- **TASK ITEM**: Filter the entries, keeping every line with the string "agent".

***** RECORD SET

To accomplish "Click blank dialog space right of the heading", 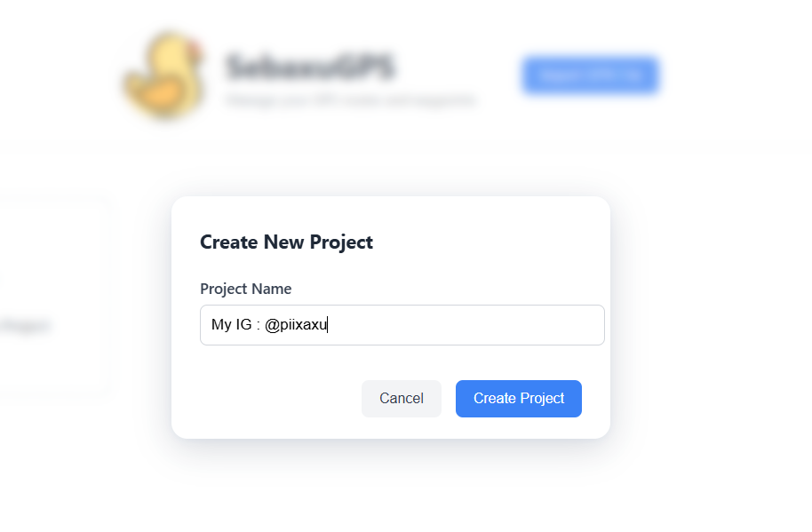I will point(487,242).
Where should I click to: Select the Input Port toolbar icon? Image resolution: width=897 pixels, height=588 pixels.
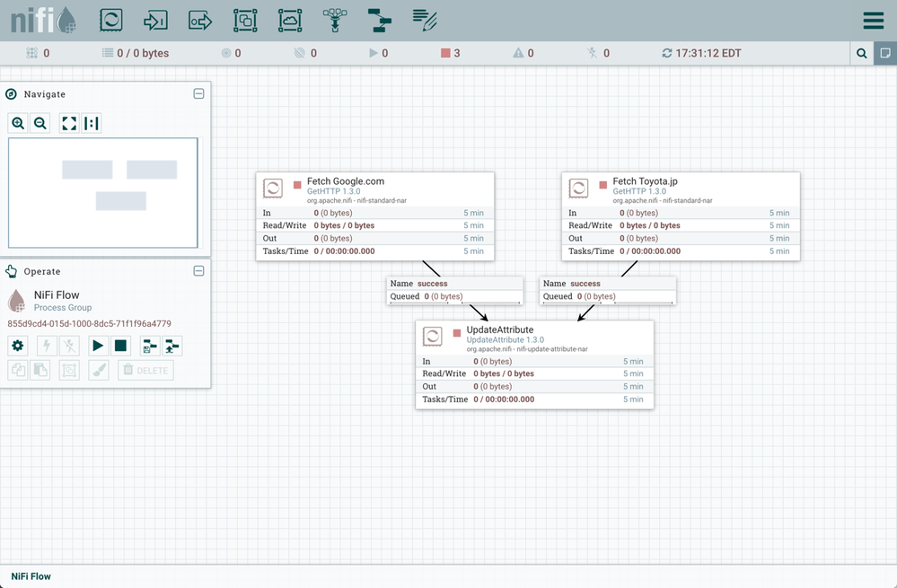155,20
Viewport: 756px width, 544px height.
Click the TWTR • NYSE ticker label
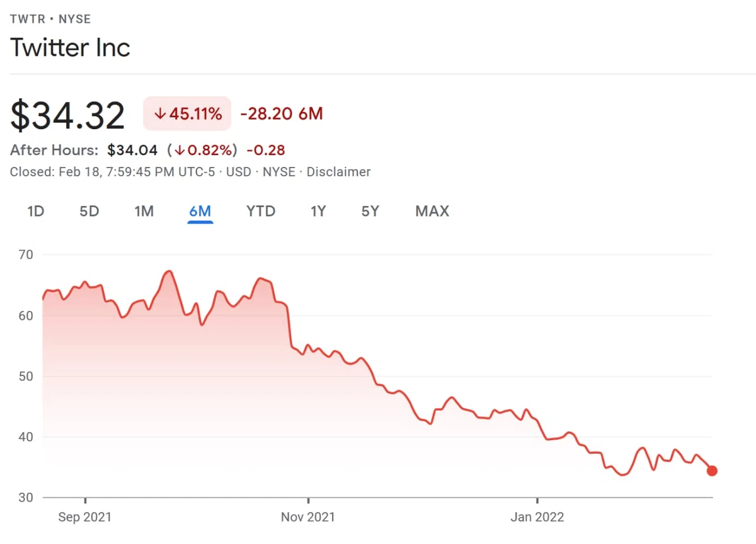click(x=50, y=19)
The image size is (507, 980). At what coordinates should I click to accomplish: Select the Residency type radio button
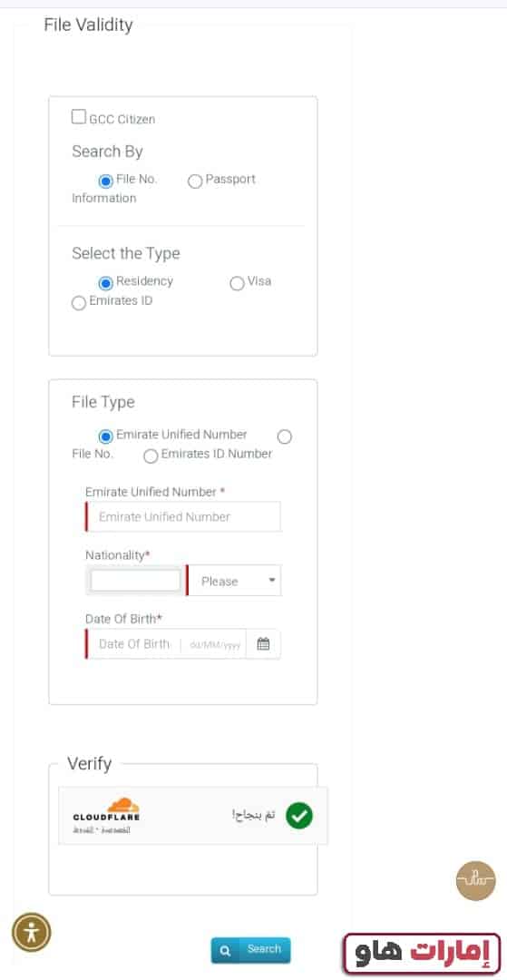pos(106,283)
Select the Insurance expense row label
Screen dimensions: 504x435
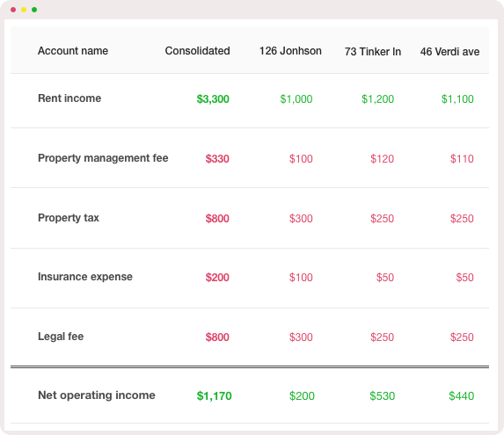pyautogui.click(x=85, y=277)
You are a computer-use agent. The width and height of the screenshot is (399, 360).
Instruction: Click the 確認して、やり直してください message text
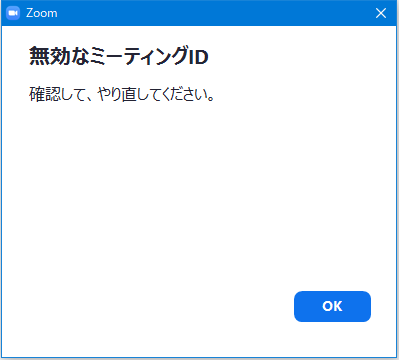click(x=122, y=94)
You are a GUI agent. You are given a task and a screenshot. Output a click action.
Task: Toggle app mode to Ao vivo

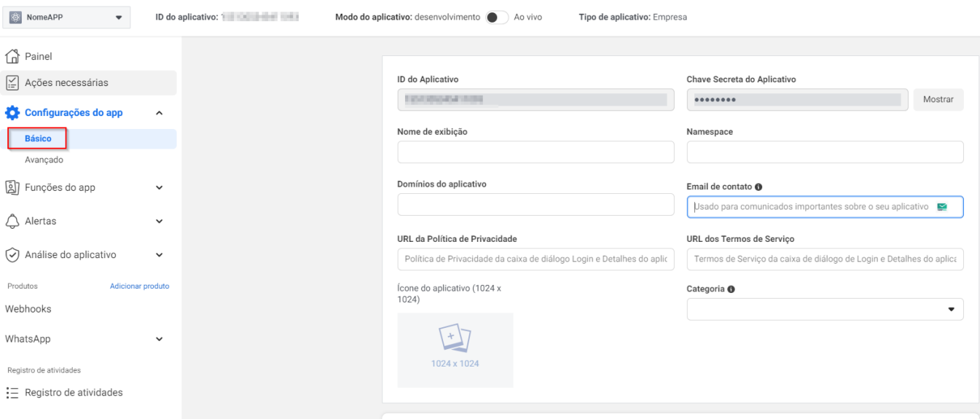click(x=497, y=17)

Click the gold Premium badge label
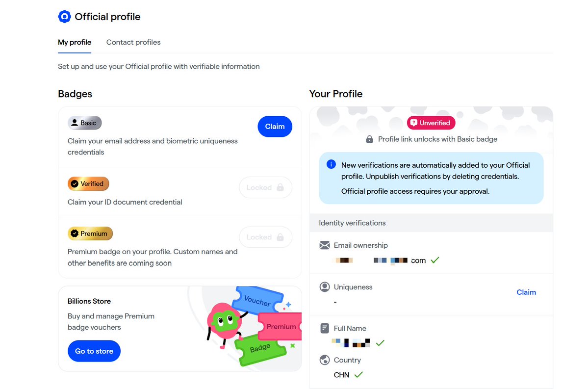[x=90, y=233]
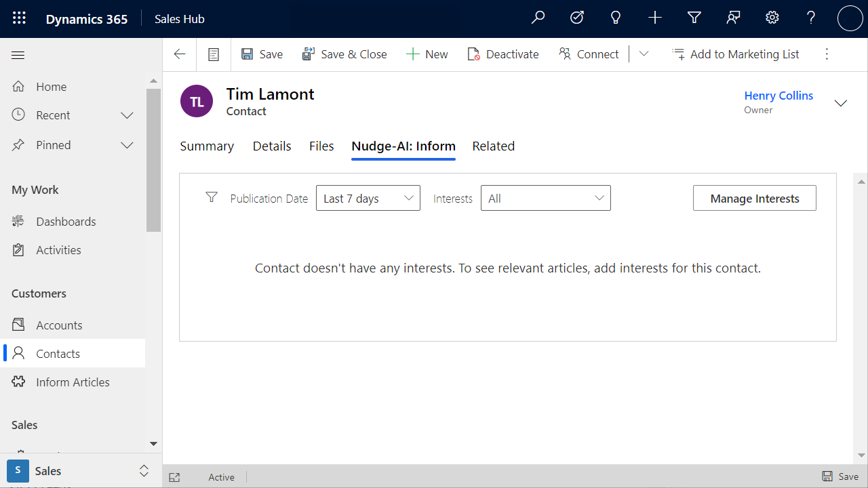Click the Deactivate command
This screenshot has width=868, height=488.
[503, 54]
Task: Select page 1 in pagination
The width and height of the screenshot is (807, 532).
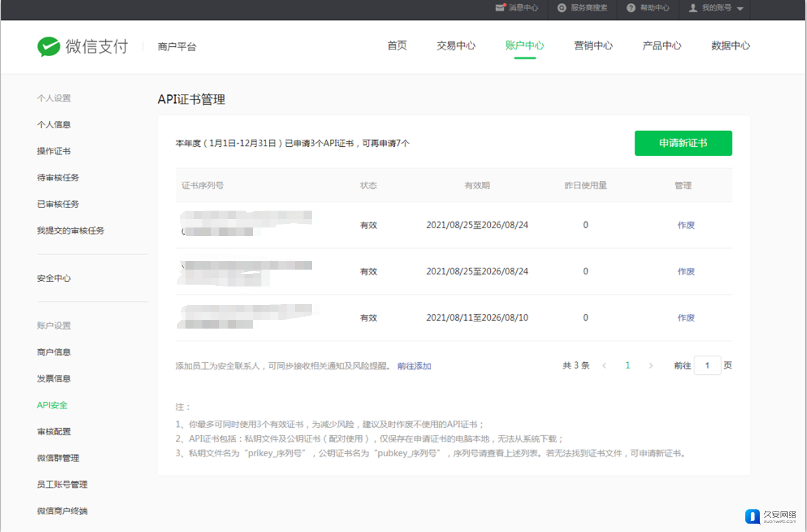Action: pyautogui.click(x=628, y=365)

**********
***** RECORD SET

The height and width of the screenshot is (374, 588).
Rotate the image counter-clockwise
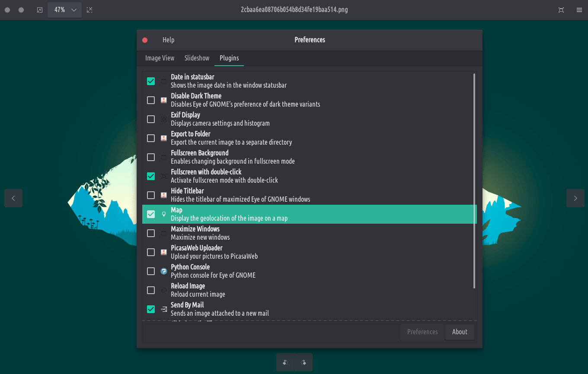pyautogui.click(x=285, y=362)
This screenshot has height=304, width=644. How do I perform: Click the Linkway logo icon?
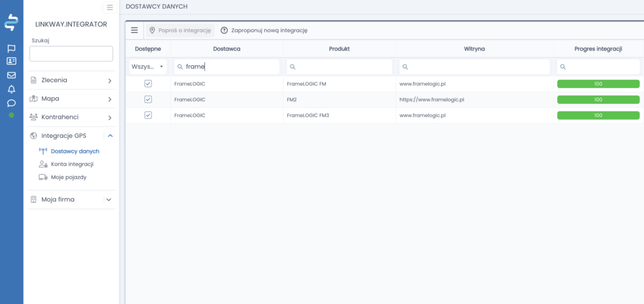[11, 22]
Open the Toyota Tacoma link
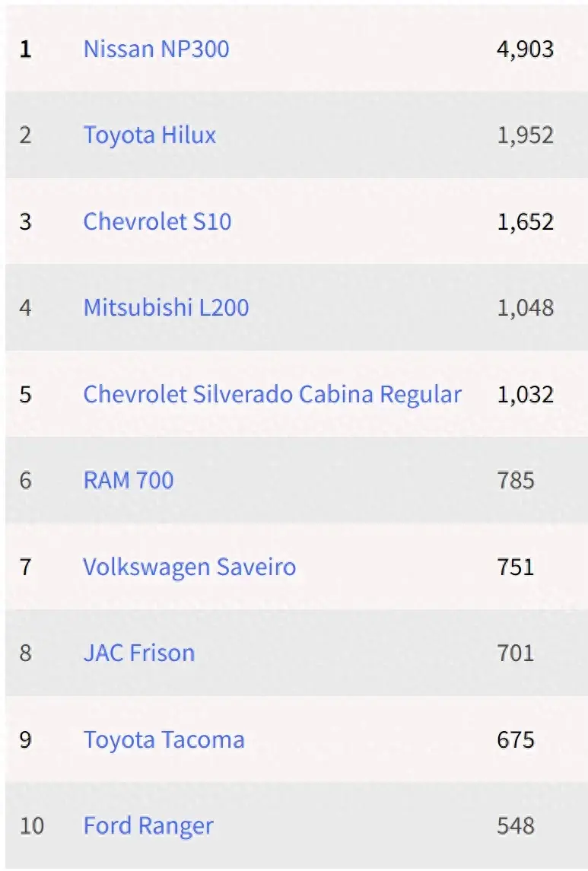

**********

- **TASK SOLUTION**:
You are a computer-use agent. The width and height of the screenshot is (399, 360).
You are a GUI agent. You are given a task and a screenshot. Output a click action.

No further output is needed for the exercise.